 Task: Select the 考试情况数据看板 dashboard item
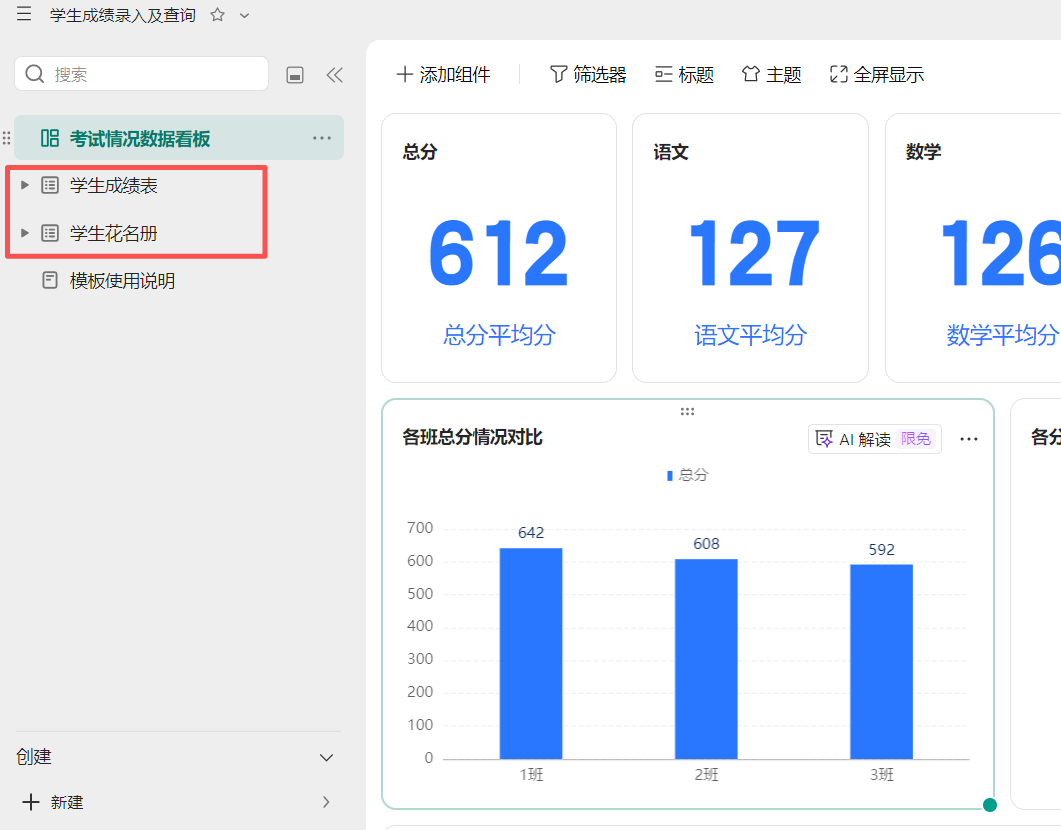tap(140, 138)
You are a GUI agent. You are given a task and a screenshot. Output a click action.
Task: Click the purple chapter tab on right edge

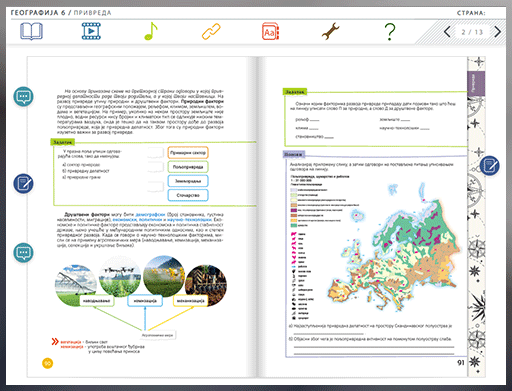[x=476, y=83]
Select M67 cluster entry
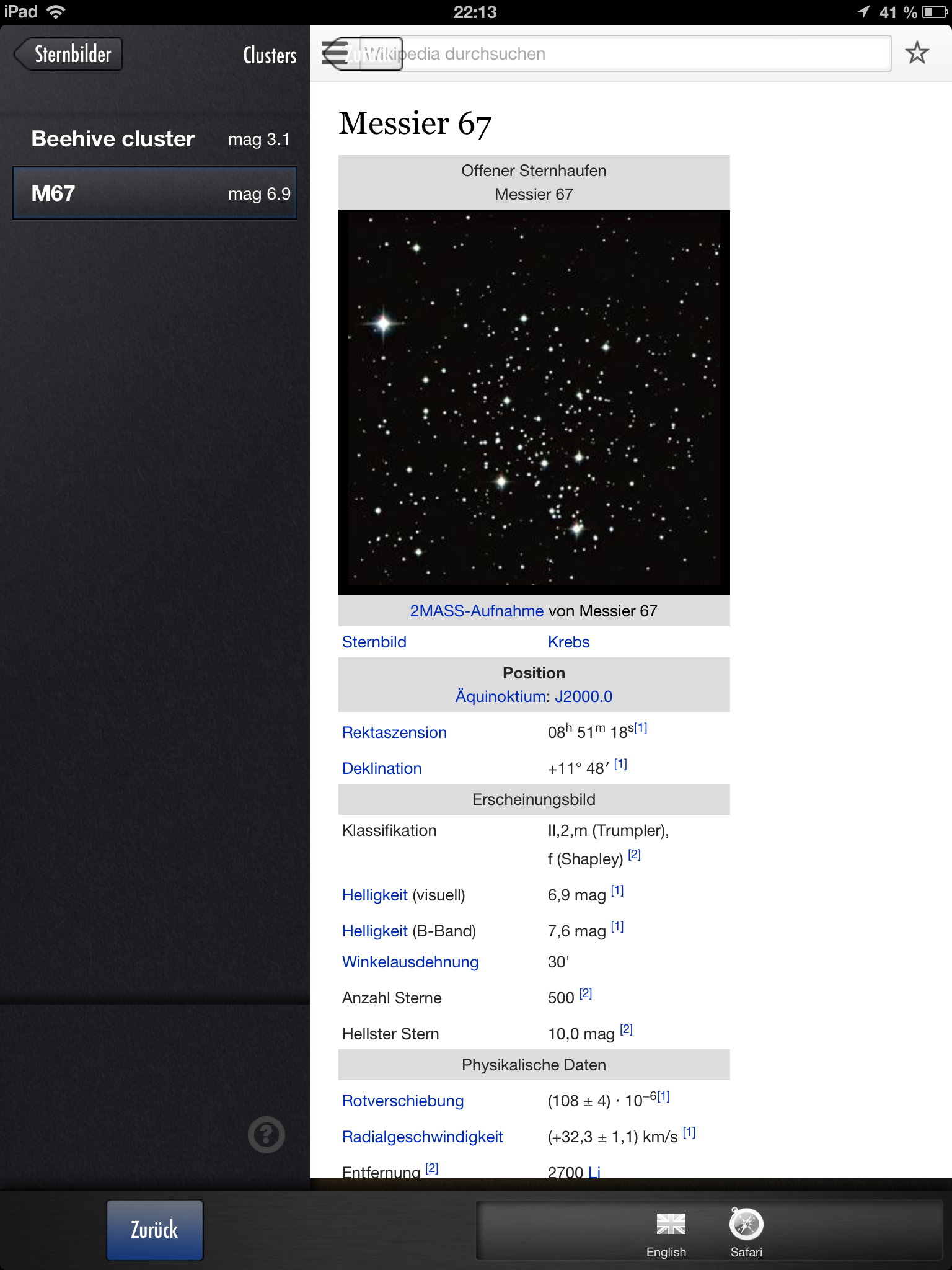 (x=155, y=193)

...

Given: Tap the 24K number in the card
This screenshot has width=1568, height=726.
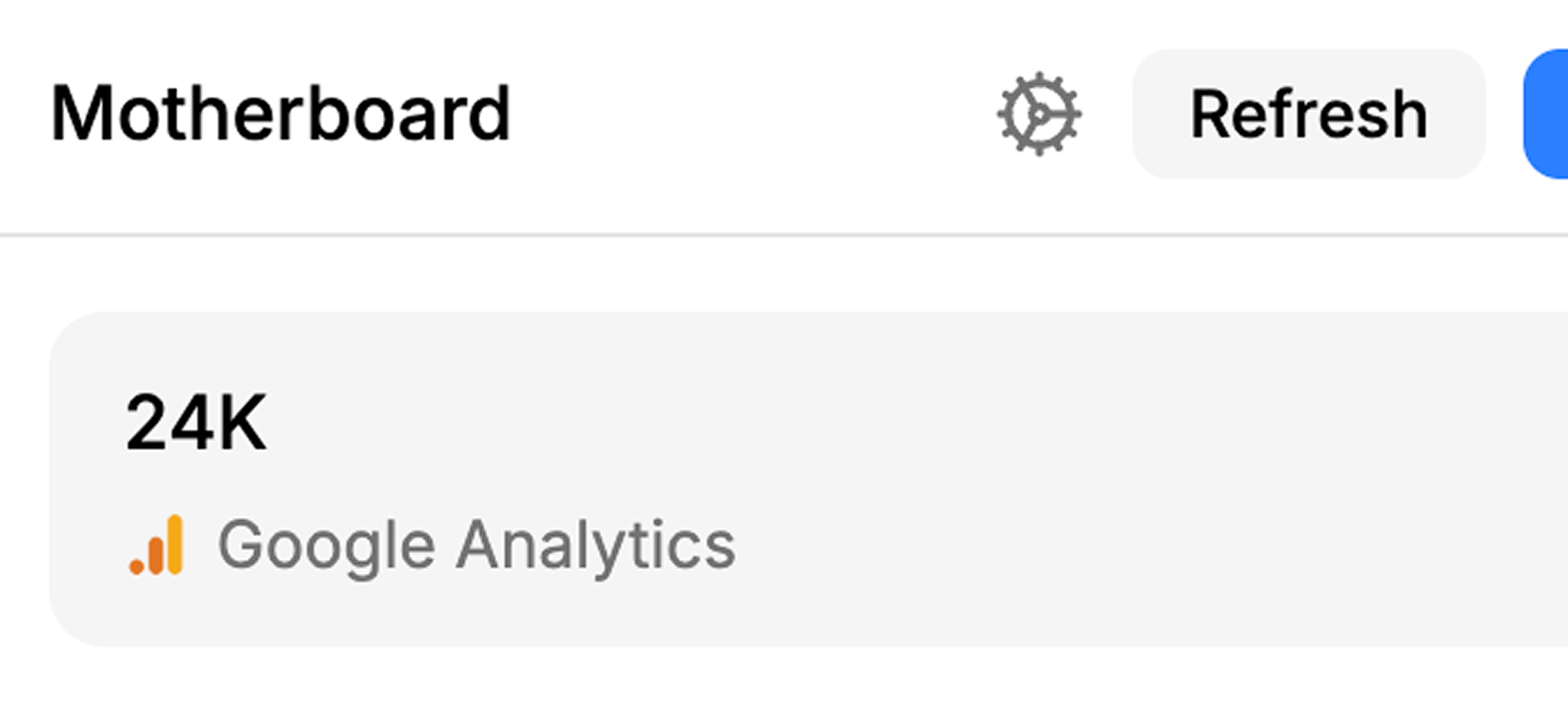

- **Set exercise**: Copy out the stretch of the data from the line that contains "You are a GUI" through the line that contains "(x=155, y=193)", leaving out the pictures.

- **Result**:
You are a GUI agent. You are given a task and a screenshot. Output a click action.
Task: Click the purple chapter tab on right edge

[x=476, y=83]
Select M67 cluster entry
 (x=155, y=193)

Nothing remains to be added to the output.